“I invite everyone to the table. The language that I use in my art is universal as well as personal, and intimate. I share memories by storytelling through sewing, printmaking and painting.”
– Delita Martin
Witness: Black Artists in Texas, Then and Now is curated to celebrate major contributions of Black artists of the past and present throughout the state. The creative process of sharing personal narratives through the visual arts is a testament to the importance of documenting our individual experiences and marking the moment as a witness. This long-overdue focus on important Texas-based Black artists provides a platform to create awareness of the significant contributions they have made, and continue to make, in American art history.

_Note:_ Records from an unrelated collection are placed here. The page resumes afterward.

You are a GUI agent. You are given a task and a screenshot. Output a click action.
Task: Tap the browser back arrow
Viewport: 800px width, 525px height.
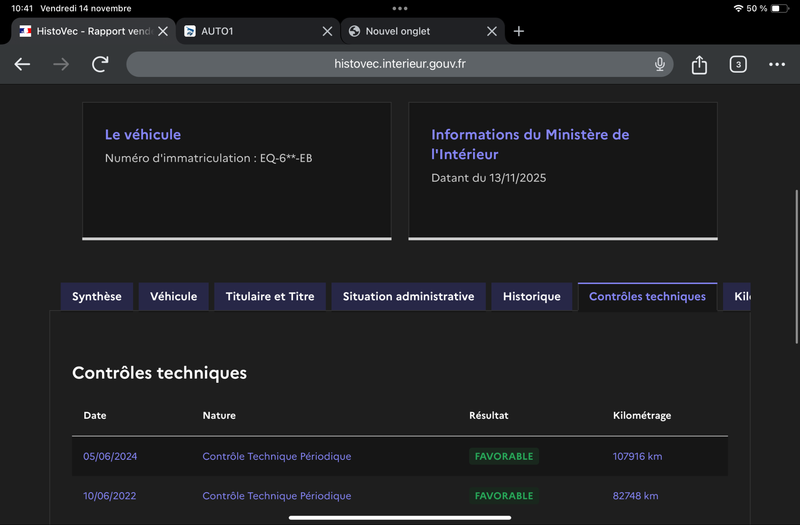click(22, 64)
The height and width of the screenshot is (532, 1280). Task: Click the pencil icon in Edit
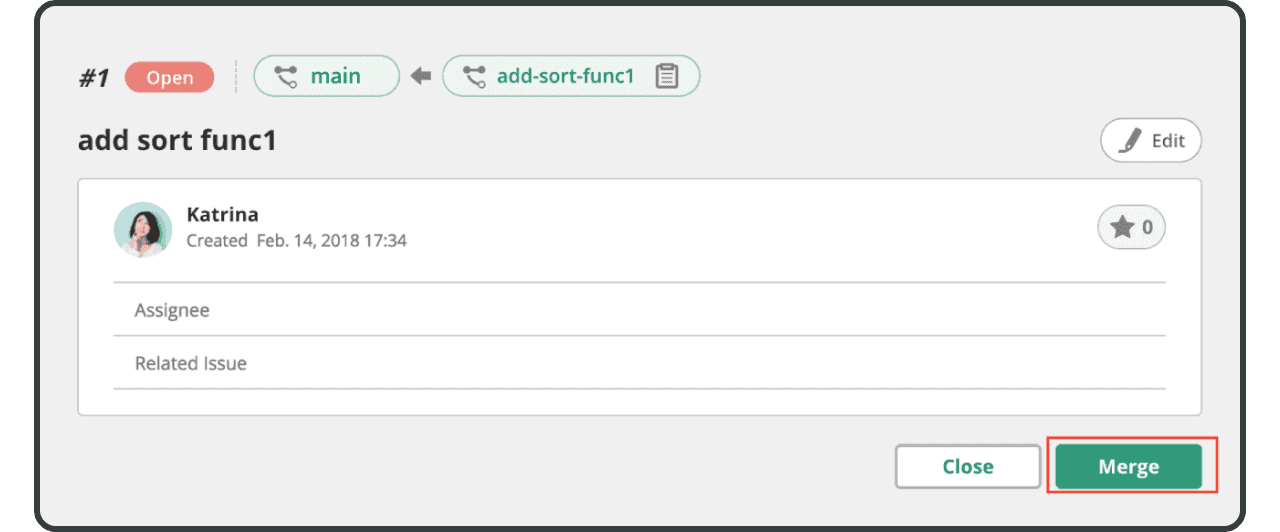click(1129, 141)
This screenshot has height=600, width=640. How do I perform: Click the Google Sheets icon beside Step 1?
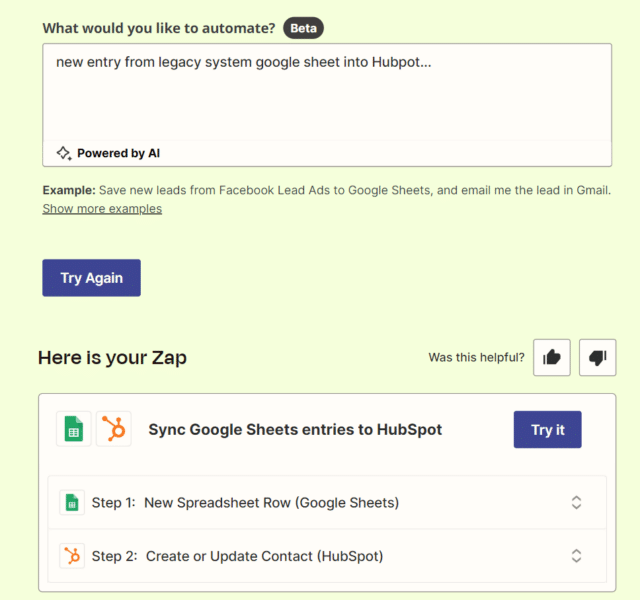(72, 502)
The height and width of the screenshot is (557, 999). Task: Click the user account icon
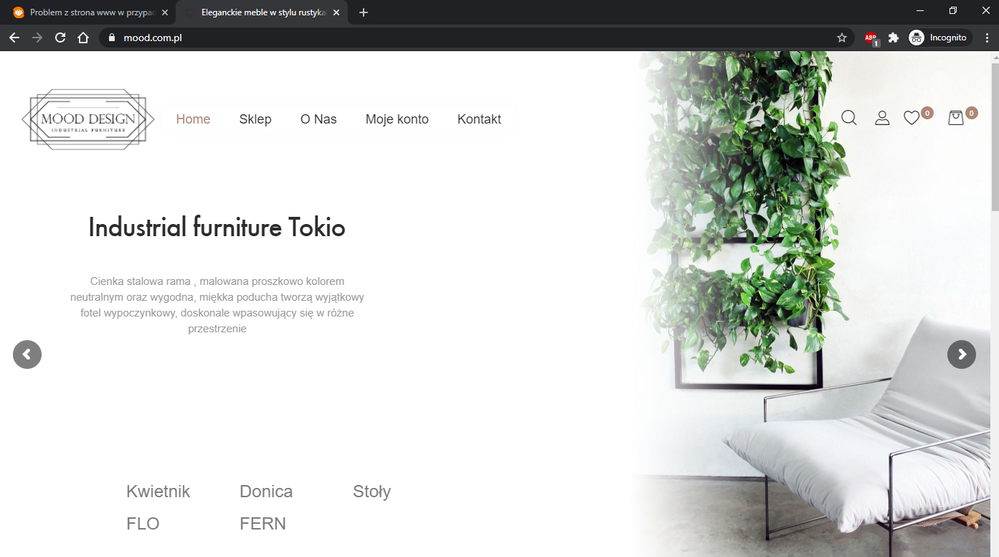(882, 118)
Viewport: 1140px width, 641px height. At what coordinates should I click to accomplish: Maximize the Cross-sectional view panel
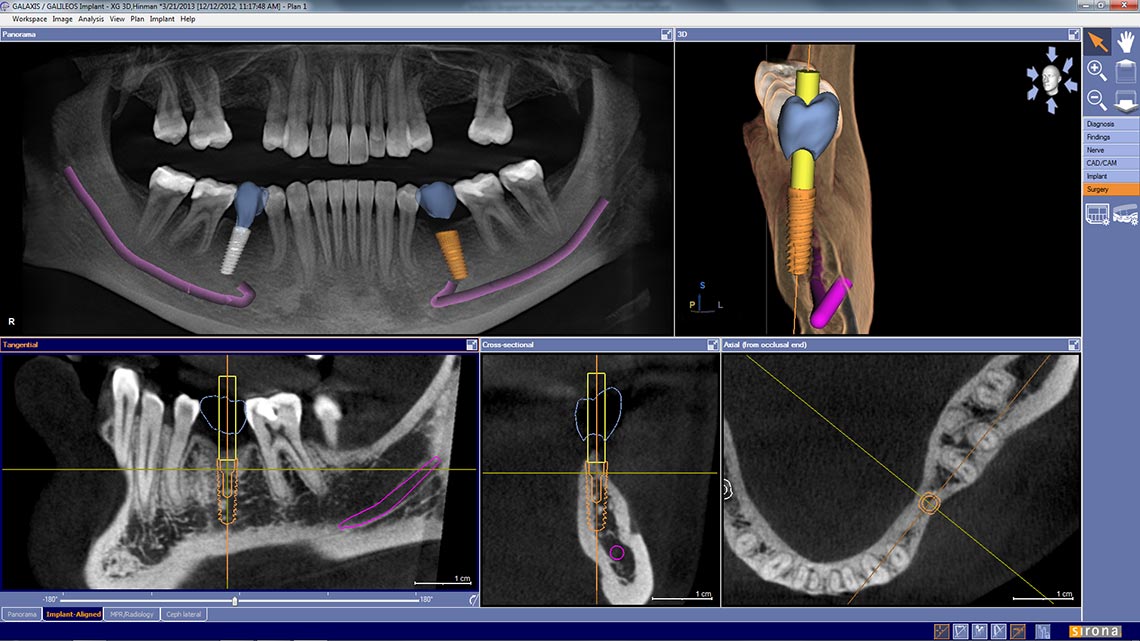712,344
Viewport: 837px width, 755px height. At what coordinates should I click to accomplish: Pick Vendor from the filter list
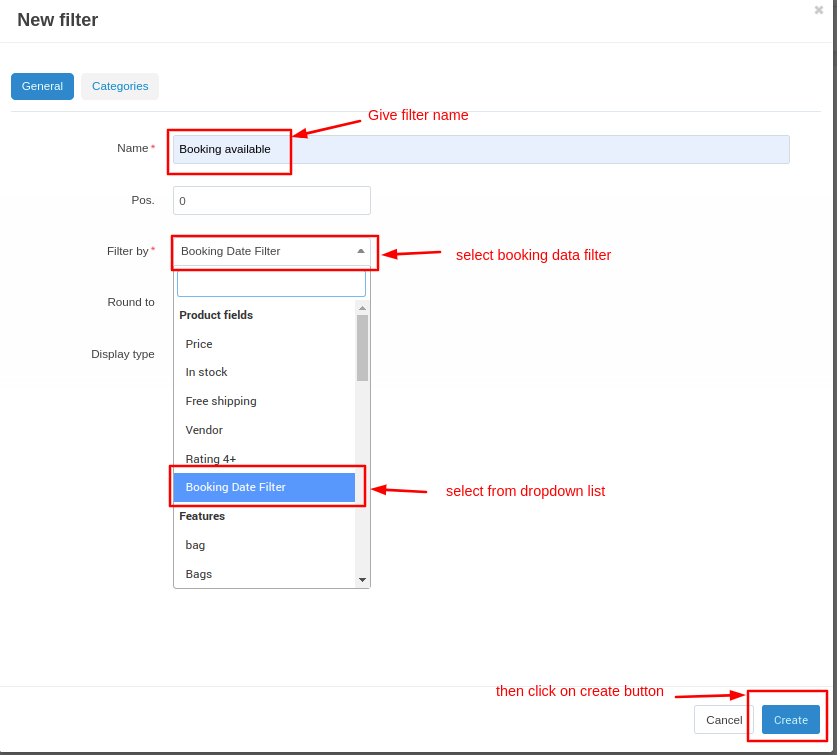[204, 430]
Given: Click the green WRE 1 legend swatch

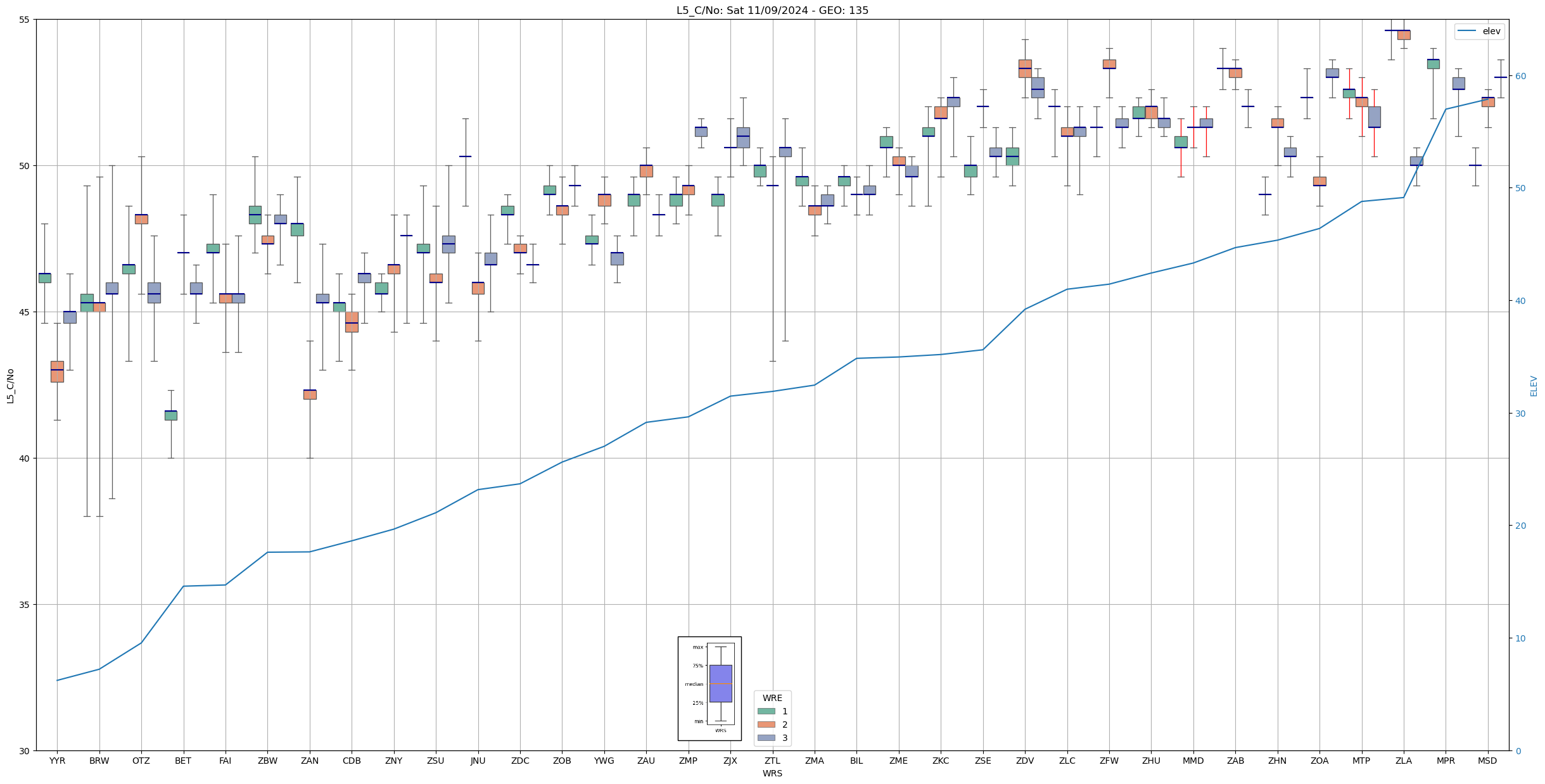Looking at the screenshot, I should coord(766,711).
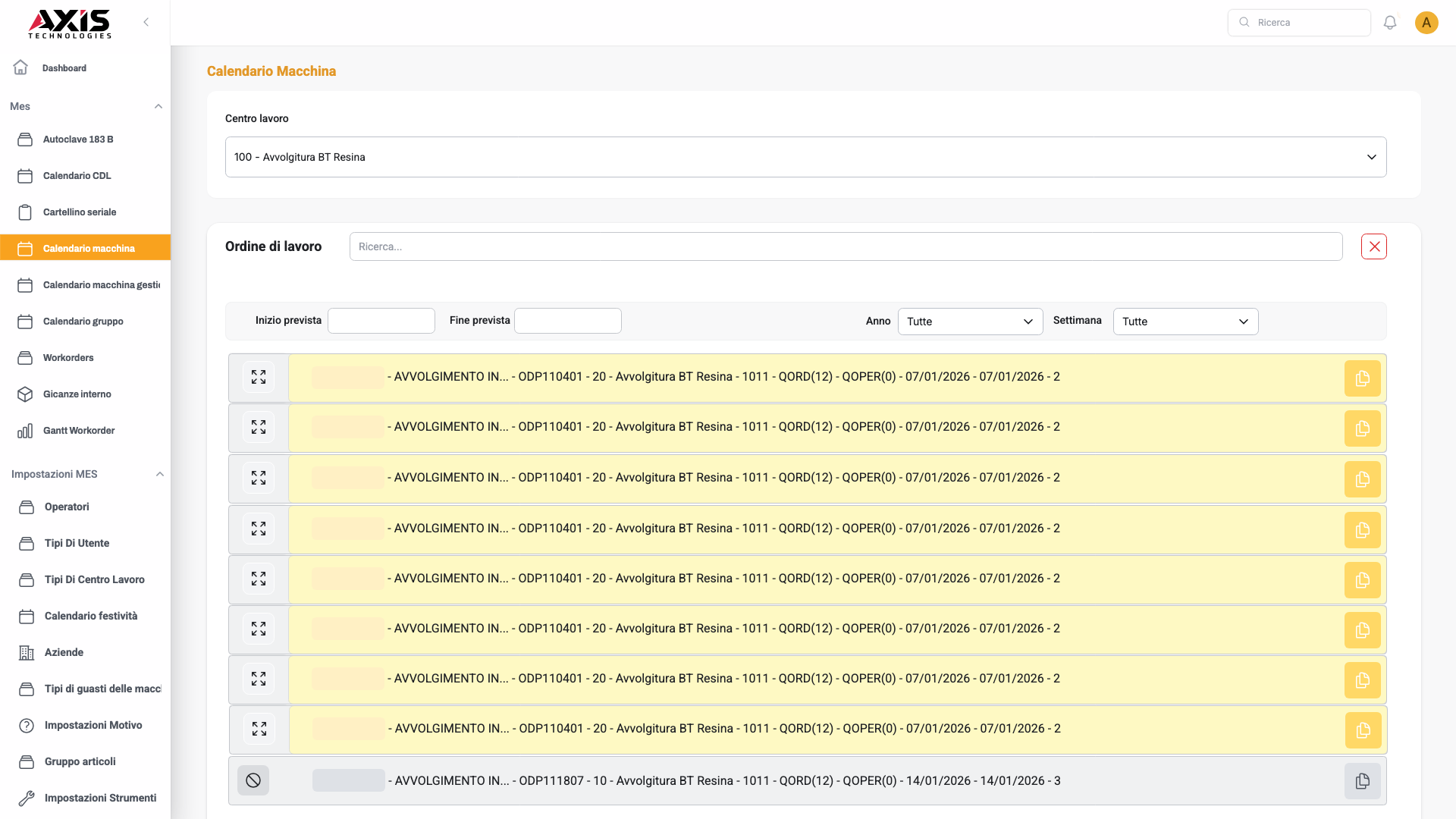The height and width of the screenshot is (819, 1456).
Task: Copy the ODP111807 work order
Action: tap(1362, 781)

This Grace Museum exhibition features works of art by 15 artists, including three major works by multi-disciplinary artist Delita Martin, who currently works in her studio, Black Box Press in Hamilton, Texas. Martin’s work deals with reconstructing the identity of Black women to piece together the memories, symbols, signs, and language found in everyday life from slavery to the present. By fusing a visual language with oral storytelling, she creates identities and new narratives for women of color.
Storytelling, community, and family are the primary inspiration for many of the paintings, sculptures, ceramics, photographs, textiles, murals, drawings, and prints by John Biggers, Kermit Oliver, Roy Vinson Thomas, Harvey Johnson, Riley Holloway, Delita Martin, Sedrick Huckaby, Letitia Huckaby, and many other successful Black artists included in the exhibition.
Riley Holloway was encouraged to create art by his mother, a figurative painter and sculptor whose inspiration made a crucial difference in her son’s life. “She’s the reason I started art to begin with,” he says. She is the subject of his painting, My Mother.
Letitia Huckaby’s work is rooted in faith, family, legacy, and the Black experience. “I am always looking at how the past relates to the present and to the past. Images printed on cotton fabrics, hand stitched together with traditional African-American quilting patterns, cotton sacks, and vintage embroidery hoops push the boundaries of photography by using a traditional practice in an untraditional way to create a new visual language.”
Cofounder of Kinfolk House, Sedrick Huckaby states, “I believe my paintings are done in a language more closely in tune with my soul than the language of my tongue.” Paintings of his grandmother and her home are included in the show, along with a new sculpture and painting titled, Halle, Halie-Lujah II.
Each artist and work of art selected for this exhibition brings something authentic, personal, unique, and valuable to the nascent conversation about race and culture. In the words of artist Charles Criner, “I believe images I create are important and should be cherished windows into our past and visions of our future.”